How Long Does It Take for Cash to Settle on Webull?

Whether you’re trading through Cash App or you’re doing so after hours on Webull, it’s a good idea to know how long your funds will take to settle, especially if you’re looking to get paid out fast. Unfortunately, this is often pretty unclear, so we’re going to be taking a look at how long you can expect it to take.

The average time that it takes for funds to settle when you’re using Webull is two business days, though this is not the case for options. You can expect an options trade to settle within one day of making it, provided you made it during market hours.

Of course, there’s a bit more nuance to the matter than what we’re able to explain in such a brief paragraph. If you’re looking to learn more about how long it will take your Webull cash to settle, bear with us and we’ll go through all of the details and nomenclature that you should know.

Webull How Long for Cash to Settle

In most cases, you can expect your Webull trades to settle within one or two business days, depending on the type of trade that you made. In the case of stock trades, you’ll have to wait two business days from the time that you made the trade for the cash to become available.

On the other hand, if you’re trading options on Webull, you’ll only have to wait a single day for your money to become available. While this is a general rule, you can get a more specific idea of when your money will be at your disposal by taking a look at the details of a particular trade.

See the Exact Settlement Date

When you’re looking at Webull trade details, you can find the day that your money will settle under the “Settlement date.” This will ensure that you know exactly when your funds will settle so that you don’t end up withdrawing money through Bank of America or Zelle before you have it available, potentially incurring additional fees.

How Are Settlement Dates Decided?

It’s a good idea to know a thing or two about the terms that are used to describe when the cash will settle. Settlement dates predate the internet, and the settlement date is essentially the day that the cash is exchanged for the securities after they have been purchased or sold to another party.

Before we had digital trading, it could take a while for settlements to come through. Some people would wait for a couple of weeks before they could expect to see the money in their bank account for a trade. However, time and technology has shortened the gap between making a trade and getting your money.

As trading was computerized, settlement periods dropped to seven business days. After that, they dropped to five business days, and then they dropped even further to three business days. Since 2017, people have been able to wait two days for their settlements, making trades less risky for the parties involved.

The main factor that led to the change in settlement dates was the difference in how well computers were able to compute over time. If a computer has additional processing power, it can handle the transaction in a shorter period of time, and that’s what’s led to the current standard that we have.

As for the future, many people in the finance industry believe that there will be a day when we’ll see the settlement date of stocks drop to just a single business day. It’s possible that we’ll even say same-day settlements within our lifetimes, though that matter is a little more up in the air.

Whether you’re shorting on Webull, buying, or selling, note that the settlement date won’t change dramatically based on the platform that you’re using. Since this is a universal standard, you won’t see a difference in the time that it will take your trades to settle when using Webull compared to something like Robinhood.

Settlement Date Terminology

Another thing to account for are the terms that are used to denote settlement dates. In the United States, the settlement date for stock trades is defined as T+2. T is when you made the trade and +2 represents the two business days that you have to wait for your funds to settle after the trade.

Compare this to the previous settlement systems, which were T+3, T+5, T+7 and more. Keep in mind that the number represents business days. Holidays and weekends are excluded from this, so you’ll have to wait for four days for the funds to become available if you make a trade on Friday.

Another thing to consider is that the settlement time can vary based on when you’re making your trades. An interesting thing to note is that America wasn’t the first country to switch over to the T+2 standard. By 2014, this was the standard adopted by most European countries.

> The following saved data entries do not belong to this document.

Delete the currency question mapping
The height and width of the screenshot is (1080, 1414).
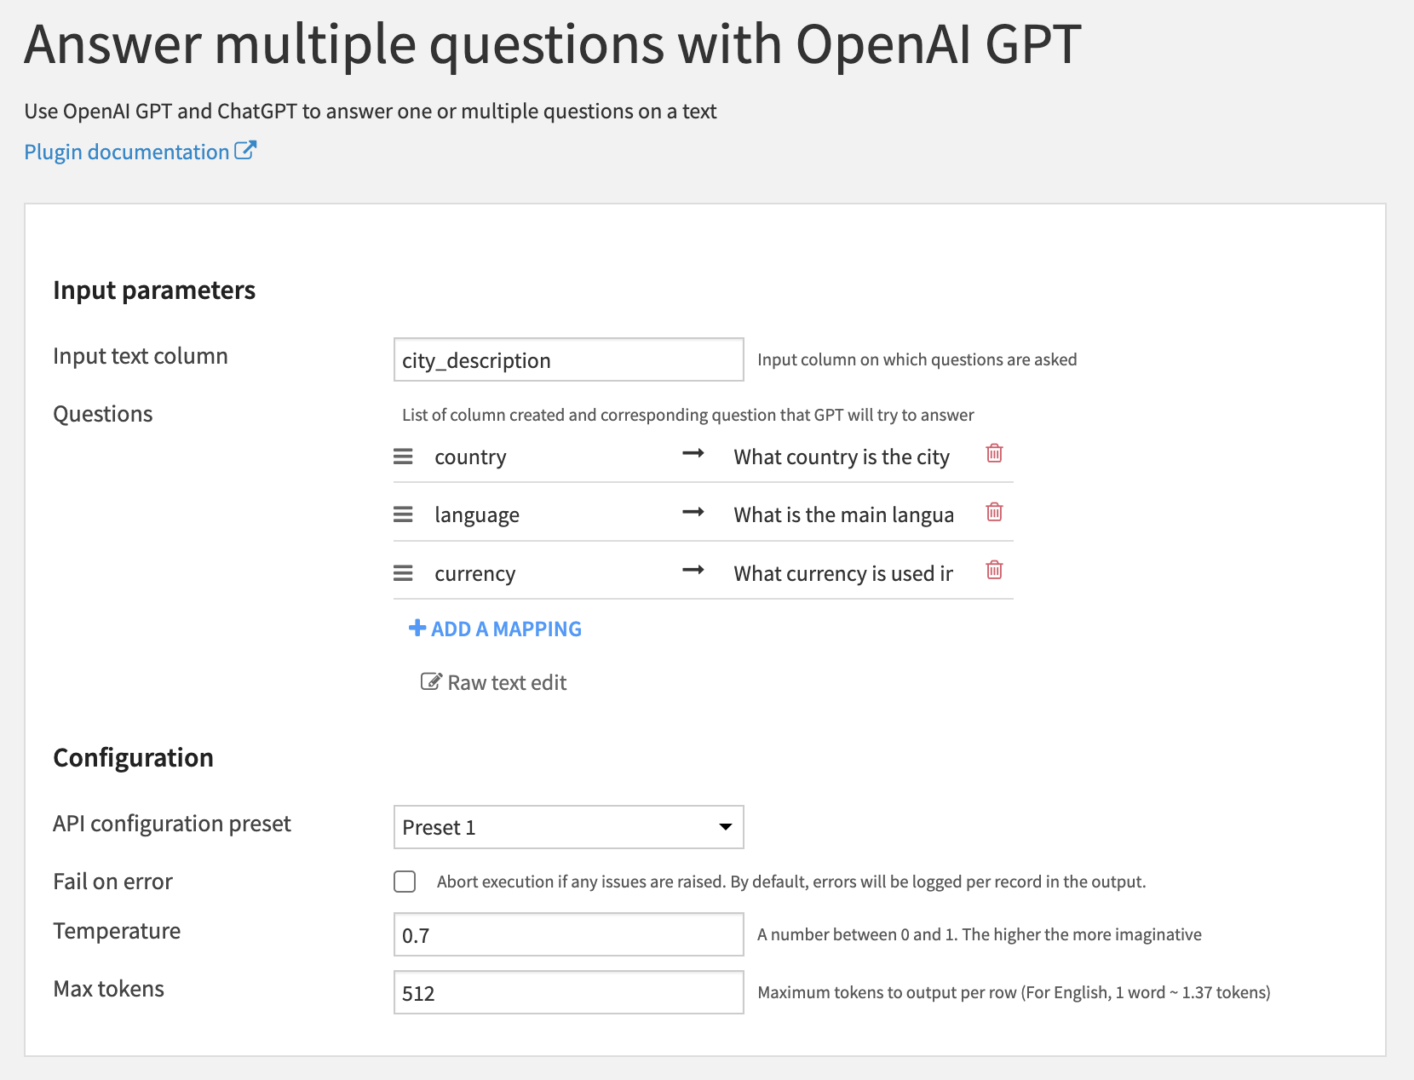[994, 570]
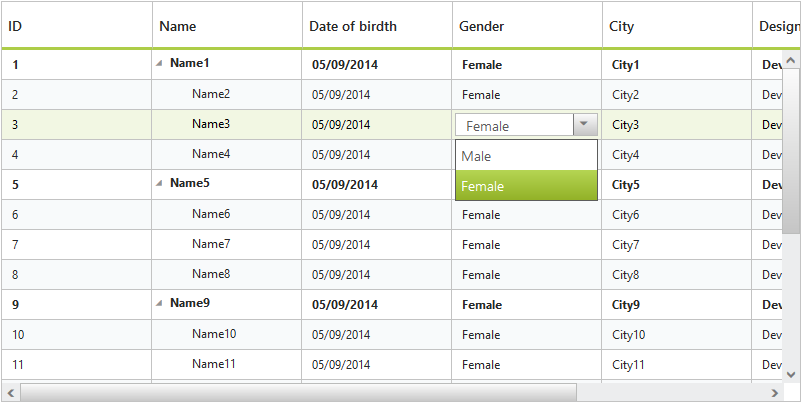
Task: Sort by the ID column header
Action: point(76,26)
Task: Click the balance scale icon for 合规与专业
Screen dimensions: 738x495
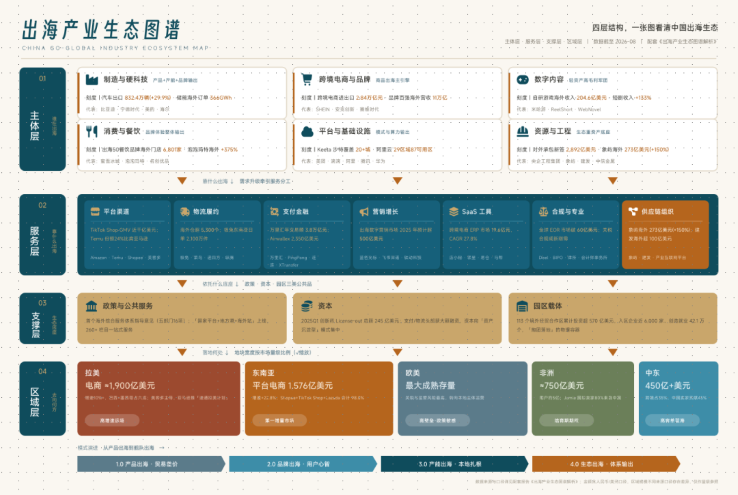Action: [543, 212]
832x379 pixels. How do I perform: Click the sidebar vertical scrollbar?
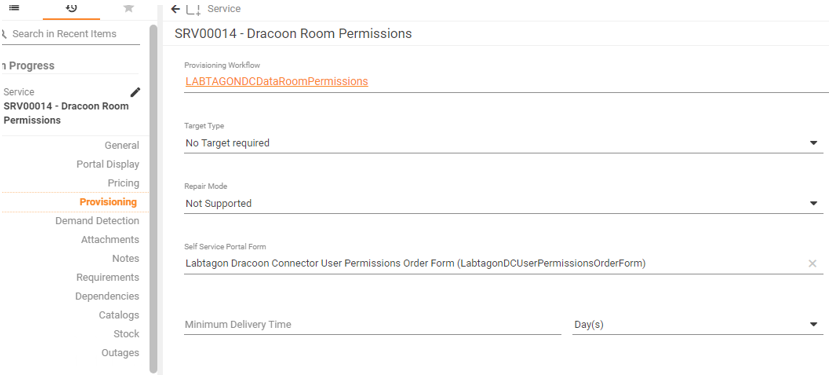[x=153, y=199]
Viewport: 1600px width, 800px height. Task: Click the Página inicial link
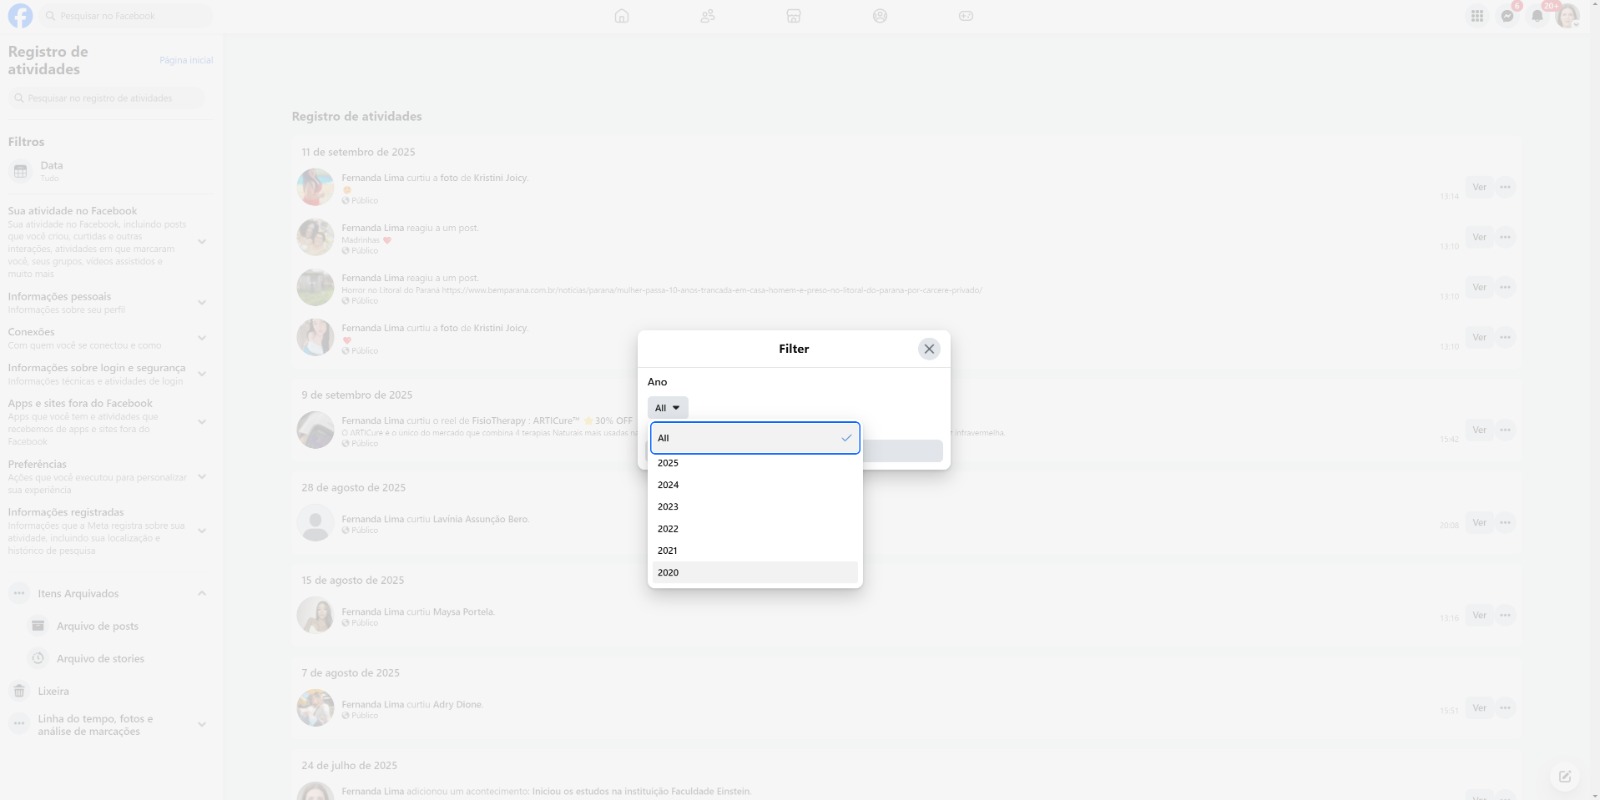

Australia followed Europe in 2016, one year before America did. When 2017 rolled around, Mexico and Canada followed in America’s footsteps and also adopted the T+2 model. If you’re looking to get your money faster than the settlement date, there are a few things that you can do.

Settlement Dates for Options

We’ve already mentioned that options work in a T+1 timeframe, allowing you to get your money within one business day. A call option will give you the chance to be more bullish because you’ll be able to get your settlement much faster. On the other hand, if you’re feeling more bearish, you’ll want to opt for a put option instead.

Always plan ahead for your settlement dates and don’t put yourself in a position where you’re reliant on money to come through on an exact date. This has a way of making it so that holidays and weekends get the best of you, often putting you in a compromising position.

However, if you’re cutting it close to the wire, it’s a good idea to know exactly how long it’s going to take you, and Webull makes it pretty easy to see.